I want to move my flue over, so that I can get more head room in my basement.  I've looked at various web sites for information on how many bends I can make with the trane xe90, but can't find any.  I see how long the pipe can be and the pipes dimension.  Can someone point the way or do they know the answer?   Does it even matter?

Overall, the pipe will only lengthen by 3 feet.  The total distance will be around 36 feet for the pipe with four/five 90 degree bends.  At one point the pipe will go down then back up.

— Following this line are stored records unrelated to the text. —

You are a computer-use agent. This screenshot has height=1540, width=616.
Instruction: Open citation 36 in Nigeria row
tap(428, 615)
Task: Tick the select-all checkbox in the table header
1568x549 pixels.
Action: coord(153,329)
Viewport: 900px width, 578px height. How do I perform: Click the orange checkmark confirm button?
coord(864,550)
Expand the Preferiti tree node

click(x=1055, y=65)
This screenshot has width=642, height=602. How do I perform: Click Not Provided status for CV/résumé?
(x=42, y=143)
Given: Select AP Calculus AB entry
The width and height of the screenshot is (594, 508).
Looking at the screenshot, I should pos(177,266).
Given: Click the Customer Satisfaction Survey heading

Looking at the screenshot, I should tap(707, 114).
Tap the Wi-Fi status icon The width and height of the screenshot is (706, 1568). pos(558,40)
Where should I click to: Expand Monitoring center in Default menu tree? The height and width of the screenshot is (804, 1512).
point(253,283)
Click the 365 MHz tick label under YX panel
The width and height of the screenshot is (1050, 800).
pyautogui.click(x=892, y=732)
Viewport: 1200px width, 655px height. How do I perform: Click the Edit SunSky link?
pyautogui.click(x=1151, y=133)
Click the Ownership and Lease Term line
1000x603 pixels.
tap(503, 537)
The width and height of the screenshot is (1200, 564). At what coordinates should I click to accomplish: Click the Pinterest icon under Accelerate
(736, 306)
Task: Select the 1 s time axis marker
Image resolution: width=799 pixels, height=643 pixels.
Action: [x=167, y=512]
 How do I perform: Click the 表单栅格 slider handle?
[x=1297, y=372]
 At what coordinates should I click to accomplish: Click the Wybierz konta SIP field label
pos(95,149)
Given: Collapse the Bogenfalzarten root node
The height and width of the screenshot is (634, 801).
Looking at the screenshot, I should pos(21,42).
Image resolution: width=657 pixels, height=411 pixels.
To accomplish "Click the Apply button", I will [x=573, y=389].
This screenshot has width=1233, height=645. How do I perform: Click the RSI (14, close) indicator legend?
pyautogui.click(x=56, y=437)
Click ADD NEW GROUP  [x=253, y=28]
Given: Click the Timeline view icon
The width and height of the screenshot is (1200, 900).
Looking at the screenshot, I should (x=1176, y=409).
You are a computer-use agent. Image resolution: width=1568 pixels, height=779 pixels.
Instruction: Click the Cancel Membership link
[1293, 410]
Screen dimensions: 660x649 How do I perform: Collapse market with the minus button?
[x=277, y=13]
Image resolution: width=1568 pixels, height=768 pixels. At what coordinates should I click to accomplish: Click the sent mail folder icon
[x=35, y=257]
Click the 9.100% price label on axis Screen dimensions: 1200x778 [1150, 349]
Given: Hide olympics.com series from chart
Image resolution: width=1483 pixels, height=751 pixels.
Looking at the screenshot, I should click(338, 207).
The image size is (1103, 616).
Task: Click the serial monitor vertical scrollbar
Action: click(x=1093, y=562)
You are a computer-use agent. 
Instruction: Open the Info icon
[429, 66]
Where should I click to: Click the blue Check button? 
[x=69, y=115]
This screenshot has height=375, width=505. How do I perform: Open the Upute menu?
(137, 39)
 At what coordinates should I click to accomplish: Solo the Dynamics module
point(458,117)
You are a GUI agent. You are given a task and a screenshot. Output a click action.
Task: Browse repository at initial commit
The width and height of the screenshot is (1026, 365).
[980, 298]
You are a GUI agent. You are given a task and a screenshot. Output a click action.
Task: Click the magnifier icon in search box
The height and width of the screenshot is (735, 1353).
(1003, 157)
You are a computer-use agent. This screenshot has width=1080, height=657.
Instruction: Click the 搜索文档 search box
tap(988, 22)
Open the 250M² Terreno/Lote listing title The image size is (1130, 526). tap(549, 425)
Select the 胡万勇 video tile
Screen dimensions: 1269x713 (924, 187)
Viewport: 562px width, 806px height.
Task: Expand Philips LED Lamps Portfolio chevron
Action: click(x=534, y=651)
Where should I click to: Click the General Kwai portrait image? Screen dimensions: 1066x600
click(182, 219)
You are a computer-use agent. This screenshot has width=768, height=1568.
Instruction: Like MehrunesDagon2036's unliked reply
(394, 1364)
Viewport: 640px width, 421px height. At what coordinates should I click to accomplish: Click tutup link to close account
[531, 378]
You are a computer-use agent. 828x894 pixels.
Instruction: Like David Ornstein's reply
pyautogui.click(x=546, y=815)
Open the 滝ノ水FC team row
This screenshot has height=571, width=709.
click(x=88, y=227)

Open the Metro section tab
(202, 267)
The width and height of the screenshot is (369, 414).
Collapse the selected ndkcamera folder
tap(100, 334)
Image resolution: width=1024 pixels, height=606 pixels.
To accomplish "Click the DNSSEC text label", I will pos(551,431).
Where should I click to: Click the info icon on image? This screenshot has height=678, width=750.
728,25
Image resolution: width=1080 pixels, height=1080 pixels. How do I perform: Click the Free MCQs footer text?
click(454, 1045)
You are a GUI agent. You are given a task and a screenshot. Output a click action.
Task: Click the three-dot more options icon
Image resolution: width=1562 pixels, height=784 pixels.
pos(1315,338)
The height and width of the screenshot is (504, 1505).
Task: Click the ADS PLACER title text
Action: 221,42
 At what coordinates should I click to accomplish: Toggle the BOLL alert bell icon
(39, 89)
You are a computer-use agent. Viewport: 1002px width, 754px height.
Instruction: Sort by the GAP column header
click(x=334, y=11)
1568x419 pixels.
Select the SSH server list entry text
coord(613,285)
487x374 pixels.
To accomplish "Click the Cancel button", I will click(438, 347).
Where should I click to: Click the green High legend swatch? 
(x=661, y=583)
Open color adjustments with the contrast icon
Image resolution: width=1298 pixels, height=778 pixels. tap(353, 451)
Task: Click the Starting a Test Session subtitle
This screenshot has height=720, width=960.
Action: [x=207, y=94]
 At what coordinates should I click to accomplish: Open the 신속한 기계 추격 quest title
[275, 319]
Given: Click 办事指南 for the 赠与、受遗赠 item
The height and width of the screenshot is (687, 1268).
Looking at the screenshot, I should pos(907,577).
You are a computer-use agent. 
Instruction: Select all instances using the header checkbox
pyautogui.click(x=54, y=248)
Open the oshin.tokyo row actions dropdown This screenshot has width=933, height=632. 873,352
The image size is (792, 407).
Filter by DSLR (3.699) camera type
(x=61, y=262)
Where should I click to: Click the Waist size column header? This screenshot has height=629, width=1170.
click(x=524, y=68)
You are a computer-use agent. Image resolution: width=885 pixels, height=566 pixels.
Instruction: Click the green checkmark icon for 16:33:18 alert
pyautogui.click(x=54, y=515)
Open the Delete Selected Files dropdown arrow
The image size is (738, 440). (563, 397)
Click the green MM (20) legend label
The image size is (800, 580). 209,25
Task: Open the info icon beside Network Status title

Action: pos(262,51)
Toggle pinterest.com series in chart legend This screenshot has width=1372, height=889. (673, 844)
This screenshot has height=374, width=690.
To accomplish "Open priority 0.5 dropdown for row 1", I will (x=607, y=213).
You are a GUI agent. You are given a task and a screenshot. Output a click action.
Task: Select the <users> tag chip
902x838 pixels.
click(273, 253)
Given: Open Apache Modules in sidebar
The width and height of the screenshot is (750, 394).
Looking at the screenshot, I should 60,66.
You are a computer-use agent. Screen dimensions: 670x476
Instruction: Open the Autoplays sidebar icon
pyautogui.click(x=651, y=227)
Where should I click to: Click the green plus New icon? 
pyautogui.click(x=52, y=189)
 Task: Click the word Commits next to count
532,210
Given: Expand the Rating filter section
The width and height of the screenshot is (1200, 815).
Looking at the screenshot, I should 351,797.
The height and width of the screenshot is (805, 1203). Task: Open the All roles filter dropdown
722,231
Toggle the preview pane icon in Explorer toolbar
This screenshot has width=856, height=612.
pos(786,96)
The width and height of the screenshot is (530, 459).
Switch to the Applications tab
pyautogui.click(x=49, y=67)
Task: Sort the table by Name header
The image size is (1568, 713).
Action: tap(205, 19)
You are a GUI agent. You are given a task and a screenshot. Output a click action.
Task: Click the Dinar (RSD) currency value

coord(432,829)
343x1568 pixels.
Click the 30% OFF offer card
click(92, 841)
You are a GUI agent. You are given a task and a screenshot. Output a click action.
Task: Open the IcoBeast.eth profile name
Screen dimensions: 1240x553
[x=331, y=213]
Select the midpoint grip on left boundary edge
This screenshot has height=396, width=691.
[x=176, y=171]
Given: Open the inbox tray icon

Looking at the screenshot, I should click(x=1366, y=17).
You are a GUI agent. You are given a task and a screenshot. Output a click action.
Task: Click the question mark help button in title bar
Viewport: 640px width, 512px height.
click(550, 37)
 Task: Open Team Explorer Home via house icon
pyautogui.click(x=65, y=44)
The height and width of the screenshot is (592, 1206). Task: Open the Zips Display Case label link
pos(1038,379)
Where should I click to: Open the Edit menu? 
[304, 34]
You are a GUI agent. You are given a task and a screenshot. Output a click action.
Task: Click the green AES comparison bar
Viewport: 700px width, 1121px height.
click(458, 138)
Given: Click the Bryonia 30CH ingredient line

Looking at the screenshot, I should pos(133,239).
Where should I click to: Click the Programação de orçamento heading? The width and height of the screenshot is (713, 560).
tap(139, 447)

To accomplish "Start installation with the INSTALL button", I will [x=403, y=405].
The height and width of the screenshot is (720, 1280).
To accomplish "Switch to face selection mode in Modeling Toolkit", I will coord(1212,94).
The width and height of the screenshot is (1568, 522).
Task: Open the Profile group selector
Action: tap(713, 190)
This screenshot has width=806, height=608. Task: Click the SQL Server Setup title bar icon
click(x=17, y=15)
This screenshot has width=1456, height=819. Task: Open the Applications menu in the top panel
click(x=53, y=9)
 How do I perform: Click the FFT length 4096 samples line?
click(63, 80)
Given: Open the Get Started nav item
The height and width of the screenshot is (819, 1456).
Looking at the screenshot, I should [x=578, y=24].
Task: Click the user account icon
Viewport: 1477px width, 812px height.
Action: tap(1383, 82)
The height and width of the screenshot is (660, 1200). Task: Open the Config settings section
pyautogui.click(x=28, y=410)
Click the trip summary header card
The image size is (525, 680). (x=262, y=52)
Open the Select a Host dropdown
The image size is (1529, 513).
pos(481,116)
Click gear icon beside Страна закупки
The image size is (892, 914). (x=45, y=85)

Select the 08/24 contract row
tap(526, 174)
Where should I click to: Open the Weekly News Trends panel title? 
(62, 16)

Any help would be appreciated.


----------



## glennjanie (May 8, 2007)

Welcome Home repair Guy:
I'm not that familiar with the Trane line but if it has a plastic vent pipe it is called a condensing furnace. The vent on a condensing furnace must be installed on a perfect pitch to prevent accumilation in the line which will stop it up. We usually count each 90* angle as adding 10' to the line so 4 or 5 of them will put you out in the cold.
Perhaps you could make a sketch of the installation and some pictures. Someone on here may see another way it can be handled. We sure want to help but we don't want you to get into a Carbon Monoxide situation.


----------



## homerepairguy (May 9, 2007)

Thanks Glennjanie!  Would you happen to know where I could find an installation manual, so I don't run into anymore problems like this?

HomeRepairGuy


----------



## mudmixer (May 9, 2007)

Down and then back up is not good. You can end up restricting the flue discharge. This is not good for anyone.


----------



## glennjanie (May 10, 2007)

Yes, you can get one at the near-by United Refrigeration supply store. Their headquarters is in Philladelphia and they are pretty strong in your area. If you can't find them there, any heat and air conditioning company should be able to take care of you. I think one brand of the plastic flue pipe is Hart & Cooley and there are several others. I'm just speaking from personal experience.
Glenn


----------